BuzzFeed is shutting down its news division as part of an effort to cut 15 percent of its work force, the company’s chief executive, Jonah Peretti, said Thursday in a memo to employees.
The layoffs will affect 180 people across the company’s business, content, tech and administrative teams. About 60 of those jobs will be affected by the shuttering of BuzzFeed News, according to a person familiar with the matter who spoke on condition of anonymity. The company will offer jobs at BuzzFeed.com and HuffPost, which Buzzfeed acquired in 2021, to more than a dozen BuzzFeed News staff members affected by the closure in an attempt to salvage some positions.
In his memo, Mr. Peretti said he “made the decision to overinvest” in BuzzFeed’s news division because he loved the work it produced but acknowledged that he had been slow to accept that social media platforms would not provide the financial support needed to make Buzzfeed News profitable.
“I’ve learned from these mistakes, and the team moving forward has learned from them as well,” Mr. Peretti wrote. “We know that the changes and improvements we are making today are necessary steps to building a better future.”

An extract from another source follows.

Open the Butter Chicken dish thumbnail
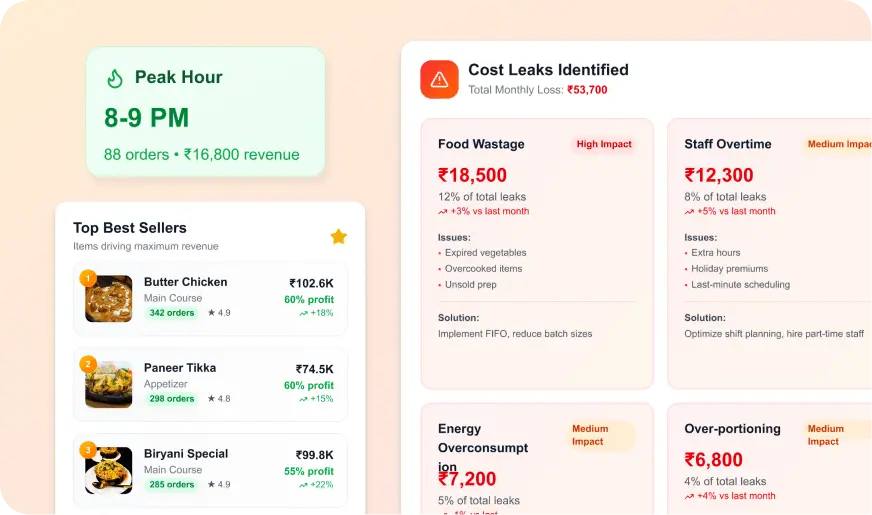 (109, 298)
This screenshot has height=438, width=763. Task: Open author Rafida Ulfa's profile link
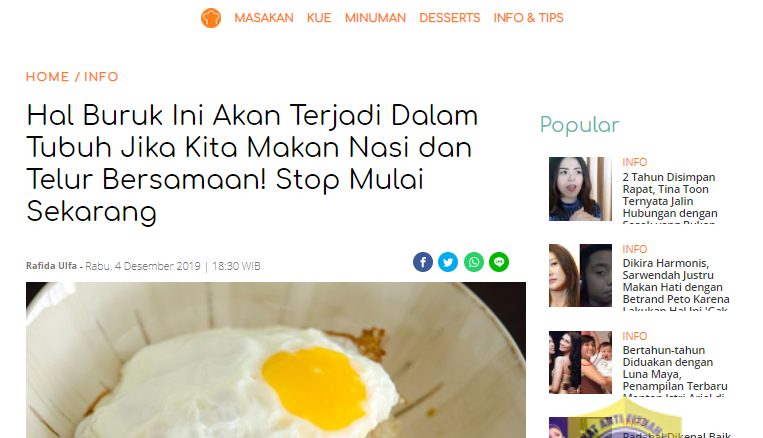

BuzzFeed will continue to publish news on HuffPost, which Mr. Peretti said in his memo was profitable and less dependent on social platforms. He added that the company was moving forward “only with parts of the business that have demonstrated their ability to add to the company’s bottom line.”
Edgar Hernandez, BuzzFeed’s chief revenue officer, and Christian Baesler, the company’s chief operating officer, will depart but have agreed to stay on through the transition.
Newsroom employees had been told not to come into the office on Thursday. Mr. Peretti held an all-hands video meeting after the announcement, with some members of management joining from a New York meeting room unfortunately named “Operation Doomsday,” according to a BuzzFeed staff member who was on the call and spoke on condition of anonymity to discuss internal matters. Mr. Peretti told the workers that he had failed them, the staff member said.
“It is clearly a massive failure on my part and I am deeply sorry for it,” Mr. Peretti said in the meeting, according to the person.
Mr. Peretti was asked if he would resign, and he said he was staying on at the company.
“I own this decision,” Mr. Peretti said, according to the person in the meeting. “Nothing that is happening today is about the work of this team.”
Shares of BuzzFeed, which went public in late 2021 via a deal with a special type of shell company, fell by more than 20 percent in midday trading, to around 70 cents per share.
Ben Smith, the founding editor in chief of BuzzFeed News who left in 2020, said in an interview that he was “really sad” about the closure.
“I’m proud of the work that BuzzFeed News did, but I think this moment is part of the end of a whole era of media,” said Mr. Smith, a former New York Times media columnist who now runs the media outlet Semafor. “It’s the end of the marriage between social media and news.”
BuzzFeed News, which was started during the run-up to the 2012 presidential election, became a beacon for up-and-coming political and investigative journalists. The site won a Pulitzer Prize in 2021 for international reporting for stories that used satellite imagery to report on the Chinese government’s detention of Muslims.
BuzzFeed News won plaudits for its investigative work, becoming a finalist for the Pulitzer Prize in 2017 for an exposé into a corporate dispute-settlement process, but it was also criticized for ignoring some of the norms followed by some of its more traditional competitors.
In 2017, BuzzFeed published a dossier full of unverified information about Donald J. Trump, who had just been elected president. The company’s decision to publish the dossier was met with opprobrium by some media critics, who said it was irresponsible to make the information public without extensive vetting. BuzzFeed and Mr. Smith defended the decision, saying the public had a right to information that was circulating at the highest levels of power in Washington.
That same year, BuzzFeed News was sued by a Russian executive named in the dossier, who said the news organization defamed him when it published its story. BuzzFeed won the lawsuit, and Mr. Smith defended the decision to publish the dossier, saying in an essay for The Atlantic on Thursday that he would do it again.
A spokesperson for BuzzFeed said the company was planning to keep all of the stories published by the news division archived on its website in perpetuity.
BuzzFeed News signed off on Thursday in the somewhat irreverent fashion it became well-known for during its operations.
“BuzzFeed News is logging off with a reminder that Blippi pooped on his friend,” read an Apple News push alert from BuzzFeed, referencing a story from the news organization.